“If we can’t have fame, I guess, at least we can have notoriety.” While Jonathan Meiburg writes this in the extensive liner notes for Fellow Travelers, the latest record from his band Shearwater, I would pick another word. Respect, maybe. Beloved in the press and by numerous other bands (I once had a good chat with Los Campesinos! based on my Shearwater T-shirt), they’ve never alchemized it into even moderate indie fame. Maybe notoriety would be a good next step: as Watain proves, shock pays the bills better than respect. Hell, Meiburg’s already written countless songs about birds and the elements, why not just pump that up into genuine Pagan nature worship? Now we’re talking.
Belied by the lushness of its studio records, Shearwater is a road hound, putting down countless odometer miles on good years, and it’s to this pursuit that Fellow Travelers is dedicated. Nine out of the record’s 10 songs come from bands Shearwater shared stages with over the years, often radically rearranged and toned up and down in volume. As such, Fellow Travelers is not really a measure of Shearwater’s writing so much as its orchestration skills. Thankfully, their approach goes further than “take a loud song and make it acoustic” and its vice versa equivalent. David Thomas Broughton tune “Ambiguity” gets stripped down further, powered by a harp and field recordings Meiburg collected in the Falklands. “Cheerleader” alters some of St. Vincent’s phrasings and creates a country-rock stomper with backing vocals from Jesca Hoop, a section of whose “Deeper Devastation” becomes the aching piano intro of “Our Only Sun.”
In using the songs of others, Meiburg and company are able to fight their natural inclinations toward certain forms and sounds, and allow them to try new things. In the press release for lead single “I Luv the Valley OH!” from Xiu Xiu, Meiburg writes with palpable giddiness about playing a three-pickup Gibson SG through a distorted Marshall amplifier stack, a style his music never gave him space for before. The record is mixed, for the most part, like it’s being recorded from the back of a bar, and so we hear gain on the vocals, and the drums sound huge and blown out, as if the snare is placed right against its microphone.
In other words, this is a very ‘live’ record, even though it comes from a studio and shows tampering in its corners. To its detriment, the album also flows like a set with no sense of staging, repeatedly dead-ending its own momentum by following barn-burners like “I Luv the Valley OH!” and Clinic’s “Tomorrow” with beatless acoustic and piano tracks that, while good on their own, rupture whatever speed Shearwater had accomplished. Not that the record needs speed, necessarily, but the rampant high-low-high-low dynamic doesn’t work as well as it could. Perhaps this fills a thematic purpose: in the liner-notes, Meiburg writes about the joys of performance and the lulls of travel, one always in hand with the other. If so, it comes out exasperatingly on record.

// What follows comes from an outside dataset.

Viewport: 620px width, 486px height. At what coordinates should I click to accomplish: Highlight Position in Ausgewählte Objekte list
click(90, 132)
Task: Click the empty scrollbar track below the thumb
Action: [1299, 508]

Maybe it’s supposed to be that way.
The liner notes may actually be the most insightful part of this record, and that is no slight to the music. I am a big fan of Meiburg’s writing at venues like the Appendix and the Quietus, and so it’s fascinating to see him put the alien experiences of road life to words. Like the best essayists, he concludes not with an exclamation but rather an evocation: speaking to a Texan author at a party, he hears the story of people thousands of years gone who traveled to a spot where the Rio Grande meets the Pecos to initial their tenuous existence with pictograms that last still today. Much as these enchanters followed ephemeral pools to cross the desert, the touring band chases ever-shrinking markets and fans that appear and dissolve with the seasons. Only thanks to one another, it seems, they don’t burn out, dry up, fade away. Fellow Travelers pays tribute to these companions in many forms. That dedication, more than the music, may be its biggest accomplishment.